Cocaïne. Comment les mules de Cayenne viennent « pondre » à Lannion [Exclusif]

Par Dimitri Rouchon-Borie

1,5 kg à 2 kg de cocaïne presque pure chaque semaine, acheminés directement depuis Cayenne, en Guyane, jusqu’à Lannion, en Bretagne, par des « mules » humaines. Parmi elles, des mères de famille, au cœur d’une vaste enquête de gendarmerie. C’est l’information que Le Télégramme révèle en exclusivité.

Jusqu’à deux kilos de cocaïne font le trajet chaque semaine entre la Guyane et Lannion.
Jusqu’à deux kilos de cocaïne font le trajet chaque semaine entre la Guyane et Lannion. (Illaria88/Pixabay)

Il n’existe qu’un seul monde dans lequel les mules pondent. Celui des stupéfiants. Les mules, ce sont ces personnes qui ingèrent des petites olives de 7 g ou plus de cocaïne, pour garantir leur transport par avion, d’un territoire à un autre.

Il y a quelques semaines, deux de ces mules se trouvaient au centre hospitalier de Lannion. Elles ont été prises en charge pendant deux jours par les médecins tandis que les enquêteurs de la gendarmerie attendaient qu’elles « pondent », selon les termes du jargon pour désigner l’expulsion de sachets de poudre quasi pure, en provenance directe de Guyane.

 

C’est vraiment une organisation de fou.

 

Leurs investigations avaient commencé à peine quelques mois plus tôt. Grâce à une « bonne connaissance de la population locale », constate simplement un enquêteur. C’est lui qui va lever ce dossier d’ampleur internationale - probablement la plus grosse affaire de stupéfiants de la petite côte de Granit Rose - en observant un drôle de changement chez les toxicomanes du cru. Voilà l’essentiel des consommateurs d’héroïne qui se tourne soudainement vers une autre substance exotique : de la cocaïne. Une aubaine, en fait : elle est pure à 90 %. Et elle n’est pas chère : 45 euros le gramme en moyenne. Quand le prix de la revente est souvent plus proche des 80 euros ailleurs.

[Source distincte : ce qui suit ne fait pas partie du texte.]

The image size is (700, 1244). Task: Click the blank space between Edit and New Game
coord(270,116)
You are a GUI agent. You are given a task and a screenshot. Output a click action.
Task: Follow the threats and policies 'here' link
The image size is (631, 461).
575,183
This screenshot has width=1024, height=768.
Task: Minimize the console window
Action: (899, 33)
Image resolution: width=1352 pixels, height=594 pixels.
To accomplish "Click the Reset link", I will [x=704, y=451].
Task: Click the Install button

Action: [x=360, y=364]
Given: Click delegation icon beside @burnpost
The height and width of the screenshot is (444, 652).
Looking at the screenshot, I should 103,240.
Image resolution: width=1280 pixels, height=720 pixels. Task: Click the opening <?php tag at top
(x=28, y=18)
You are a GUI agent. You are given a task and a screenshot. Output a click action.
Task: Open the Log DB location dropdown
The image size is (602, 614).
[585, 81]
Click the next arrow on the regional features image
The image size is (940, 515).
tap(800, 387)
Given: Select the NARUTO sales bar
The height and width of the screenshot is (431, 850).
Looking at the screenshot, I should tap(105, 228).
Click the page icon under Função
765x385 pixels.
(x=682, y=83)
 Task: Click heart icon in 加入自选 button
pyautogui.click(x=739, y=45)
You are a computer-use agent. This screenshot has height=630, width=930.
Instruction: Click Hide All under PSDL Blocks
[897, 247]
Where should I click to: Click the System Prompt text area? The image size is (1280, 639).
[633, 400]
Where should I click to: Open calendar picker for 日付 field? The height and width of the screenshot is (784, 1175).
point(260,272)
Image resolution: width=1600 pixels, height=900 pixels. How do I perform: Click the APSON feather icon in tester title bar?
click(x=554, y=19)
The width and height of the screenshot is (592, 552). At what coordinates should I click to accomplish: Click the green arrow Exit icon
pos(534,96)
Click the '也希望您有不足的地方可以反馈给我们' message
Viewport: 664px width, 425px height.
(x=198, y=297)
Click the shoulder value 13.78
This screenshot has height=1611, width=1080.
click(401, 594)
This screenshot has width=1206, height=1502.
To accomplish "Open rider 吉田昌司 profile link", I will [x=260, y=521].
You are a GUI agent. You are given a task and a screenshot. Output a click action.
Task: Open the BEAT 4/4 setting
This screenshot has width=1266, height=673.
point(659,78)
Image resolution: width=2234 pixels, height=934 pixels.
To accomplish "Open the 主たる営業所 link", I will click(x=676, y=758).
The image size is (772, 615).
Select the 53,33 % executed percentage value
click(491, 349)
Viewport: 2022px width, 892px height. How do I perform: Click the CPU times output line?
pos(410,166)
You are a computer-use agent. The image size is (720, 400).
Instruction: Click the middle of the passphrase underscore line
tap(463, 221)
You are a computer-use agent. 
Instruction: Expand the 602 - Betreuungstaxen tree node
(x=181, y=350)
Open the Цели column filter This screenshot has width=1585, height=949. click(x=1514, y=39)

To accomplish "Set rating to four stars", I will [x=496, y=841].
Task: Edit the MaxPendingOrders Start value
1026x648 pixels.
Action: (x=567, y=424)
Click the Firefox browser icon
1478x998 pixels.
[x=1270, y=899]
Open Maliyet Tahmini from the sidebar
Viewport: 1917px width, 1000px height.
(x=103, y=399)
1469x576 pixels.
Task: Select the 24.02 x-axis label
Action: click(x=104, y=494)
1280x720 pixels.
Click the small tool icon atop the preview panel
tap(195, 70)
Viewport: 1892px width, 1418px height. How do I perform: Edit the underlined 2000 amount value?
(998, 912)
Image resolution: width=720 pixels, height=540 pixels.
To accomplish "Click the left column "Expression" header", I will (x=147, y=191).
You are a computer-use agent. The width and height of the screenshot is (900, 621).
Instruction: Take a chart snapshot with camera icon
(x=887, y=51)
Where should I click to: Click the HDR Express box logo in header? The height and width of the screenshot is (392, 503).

Cocaïne. Comment les mules de Cayenne viennent « pondre » à Lannion [Exclusif]

 

 

Des semelles en coke


L’enquête les conduit assez rapidement dans la communauté guyanaise installée à Lannion. Des proches, tous originaires de Saint-Laurent-du-Maroni. La structure est plutôt familiale, mais les affaires tournent. 1,5 à 2 kg de cocaïne sont livrés chaque semaine dans la petite capitale du Trégor. Le transport se fait par mules : en l’occurrence des mères de famille, payées 2 000 à 3 000 euros par voyage. L’une d’elle, lors de son interpellation, avait de la cocaïne partout : dans les parties intimes, dans l’estomac. Et surtout : elle portait de drôles de semelles… en coke compressée. Elle aurait avoué plusieurs voyages par an depuis 2017.

Trois points de revente dans le secteur ont été logés par les gendarmes. Avec trois couples impliqués localement. Leurs clients étaient eux-mêmes des petits dealers achetant pour leur propre clientèle.

 

L’argent envoyé à Amsterdam


Le trafic est juteux. Le kilo de cocaïne est acheté 3 300 euros en Guyane pour être revendu au minimum 45 000 euros en métropole. Preuve que les trafiquants n’en étaient pas au gramme près : personne ne coupe la drogue pour augmenter le bénéfice. « Cela demanderait trop de logistique par ailleurs ».

L’argent est toujours envoyé à la famille en Guyane. Via des mandats postaux. Mais aussi grâce à des mules, là encore, qui transportent l’argent jusqu’à Amsterdam pour le déposer dans une banque. L’une d’elles sera d’ailleurs interpellée à Lille avec 28 000 euros en liquide.

Les interpellations, menées au mois de juin dans ce dossier, ont permis la saisie de 2,7 kg de cocaïne, plusieurs dizaines de milliers d’euros en espèces, mais aussi 25 000 euros sur un compte bancaire, trois véhicules et des bijoux en or. Ces saisies ne seront définitives qu’après décision de justice. L’enquête de la brigade de recherches de Lannion, elle, se poursuit sur commission rogatoire. C’est un magistrat de la Juridiction interrégionale de Rennes qui pilote le dossier, compte tenu de l’ensemble des ramifications observées. « C’est vraiment une organisation de fou », conclut un gendarme, observant le trajet de ces kilos de poudre… depuis la jungle jusque dans la petite cité des Télécoms.